▶ [What to produce]: Reproduce the passage of the article on England's Test cricket team word for word, from "To doubts about" to "boom and bust.".

▶ [Page text]:
========================

Stokes’s deputy Harry Brook is entirely unsuited to lead the team out of this morass. Punched by a bouncer in Wellington in November, the night before England played New Zealand in a white ball game, Stokes’s No 2 fell below the threshold of appointable replacements when the ECB needed a stand-in at the Oval. Joe Root had to be recalled from the mists of time. Brook is no closer now to radiating authority.
To doubts about Brook’s temperament can be added a wicketkeeper dilemma, uncertainty around the bowling line-up and the loss of one of the great all-rounders. England have reached one of the bigger junctions in their history of boom and bust.
Dominating every discussion since the Ashes fiasco has been whether the ECB were right to leave McCullum and Key in place. Any assurances that Bazball would be diluted or that the team would play more responsibly have failed the New Zealand stress test. It wasn’t all bad, but Trent Bridge was a reversion to type, with wickets tossed away.
In Nottingham, Stokes was asserting his anger – and his independence. England needed to bat patiently – and long. Instead, after the captain’s retirement had been packaged by the ECB in video form for social media feasting, they indulged themselves with one last Bazball fling when they had four and a half sessions to at least try to play for a draw.
The crowd loved it. And then they didn’t. It began to dawn that England were having some sort of wild send-off for the hero of the 2019 World Cup. While the match was still going on. To call it a mutiny might be too strong but unmistakably a middle-finger had been raised.
Friction in the England set-up from this winter’s Ashes tour has spread through spring and summer to render the current management structure not only culpable but non-viable.
Andrew Strauss, who captained England to Ashes wins at home and in Australia, was the first to break ranks. Praising Stokes as “one of England’s genuine greats,” Strauss wrote on Linkedin: “I hesitate to say this but I’m not convinced that the whole thing was orchestrated the right way yesterday – it seems like a huge distraction to a team that was battling to avoid a series defeat and the cricket in the last session very much had an ‘end of term’ feel to it.”
Perhaps an England captain who brawled on the streets of Bristol, broke his hand punching a locker and was relatable to England fans as a man of the people was always going to collide fatally with ECB politics and English cricket’s social code.

========================

▶ [Information shown]:
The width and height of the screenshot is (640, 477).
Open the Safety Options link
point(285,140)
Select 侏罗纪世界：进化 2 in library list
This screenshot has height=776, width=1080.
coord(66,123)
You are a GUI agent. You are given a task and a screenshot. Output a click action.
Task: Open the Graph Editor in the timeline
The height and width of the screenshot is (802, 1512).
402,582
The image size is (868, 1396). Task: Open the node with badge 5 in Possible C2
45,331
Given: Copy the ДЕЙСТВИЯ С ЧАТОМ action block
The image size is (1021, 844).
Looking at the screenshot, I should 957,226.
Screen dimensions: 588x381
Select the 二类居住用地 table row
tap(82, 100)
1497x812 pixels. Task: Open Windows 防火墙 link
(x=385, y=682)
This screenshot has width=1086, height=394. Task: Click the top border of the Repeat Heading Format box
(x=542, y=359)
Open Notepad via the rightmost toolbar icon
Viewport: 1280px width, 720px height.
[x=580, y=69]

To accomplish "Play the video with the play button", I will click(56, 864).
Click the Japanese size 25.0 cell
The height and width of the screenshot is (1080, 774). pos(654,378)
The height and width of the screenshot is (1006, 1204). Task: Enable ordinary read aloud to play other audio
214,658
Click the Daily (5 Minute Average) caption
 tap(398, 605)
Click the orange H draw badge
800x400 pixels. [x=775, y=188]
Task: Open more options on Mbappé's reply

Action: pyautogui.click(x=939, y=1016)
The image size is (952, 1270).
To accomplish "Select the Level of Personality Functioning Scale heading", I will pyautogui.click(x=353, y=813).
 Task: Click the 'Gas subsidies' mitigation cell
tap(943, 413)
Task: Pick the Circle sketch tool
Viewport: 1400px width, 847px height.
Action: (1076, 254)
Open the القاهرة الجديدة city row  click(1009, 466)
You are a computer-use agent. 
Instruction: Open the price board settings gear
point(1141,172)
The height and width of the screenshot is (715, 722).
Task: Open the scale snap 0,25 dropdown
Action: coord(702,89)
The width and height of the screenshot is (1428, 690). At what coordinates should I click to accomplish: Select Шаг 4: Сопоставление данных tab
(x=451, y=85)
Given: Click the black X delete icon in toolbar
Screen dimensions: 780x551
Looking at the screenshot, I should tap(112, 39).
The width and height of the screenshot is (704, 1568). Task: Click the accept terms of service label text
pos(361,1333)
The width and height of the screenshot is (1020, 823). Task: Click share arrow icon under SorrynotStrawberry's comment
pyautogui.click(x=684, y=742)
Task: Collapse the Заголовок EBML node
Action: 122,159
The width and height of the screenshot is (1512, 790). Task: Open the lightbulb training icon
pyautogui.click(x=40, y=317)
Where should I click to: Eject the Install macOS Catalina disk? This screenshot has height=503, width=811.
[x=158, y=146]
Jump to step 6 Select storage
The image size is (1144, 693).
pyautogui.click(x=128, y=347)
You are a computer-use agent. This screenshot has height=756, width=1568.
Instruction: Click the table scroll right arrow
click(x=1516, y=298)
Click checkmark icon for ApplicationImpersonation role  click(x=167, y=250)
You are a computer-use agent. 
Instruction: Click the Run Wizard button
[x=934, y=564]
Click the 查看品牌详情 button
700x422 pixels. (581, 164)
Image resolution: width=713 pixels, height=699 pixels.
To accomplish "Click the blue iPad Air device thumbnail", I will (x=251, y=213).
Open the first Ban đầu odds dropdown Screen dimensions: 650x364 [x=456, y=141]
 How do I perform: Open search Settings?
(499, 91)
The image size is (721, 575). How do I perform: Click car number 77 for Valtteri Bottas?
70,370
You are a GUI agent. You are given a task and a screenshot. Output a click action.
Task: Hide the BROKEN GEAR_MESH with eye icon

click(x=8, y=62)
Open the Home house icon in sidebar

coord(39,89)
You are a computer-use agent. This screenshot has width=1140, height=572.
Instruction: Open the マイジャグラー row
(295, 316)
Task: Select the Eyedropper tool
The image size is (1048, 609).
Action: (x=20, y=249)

========================

▶ [Task answer]:
To doubts about Brook’s temperament can be added a wicketkeeper dilemma, uncertainty around the bowling line-up and the loss of one of the great all-rounders. England have reached one of the bigger junctions in their history of boom and bust.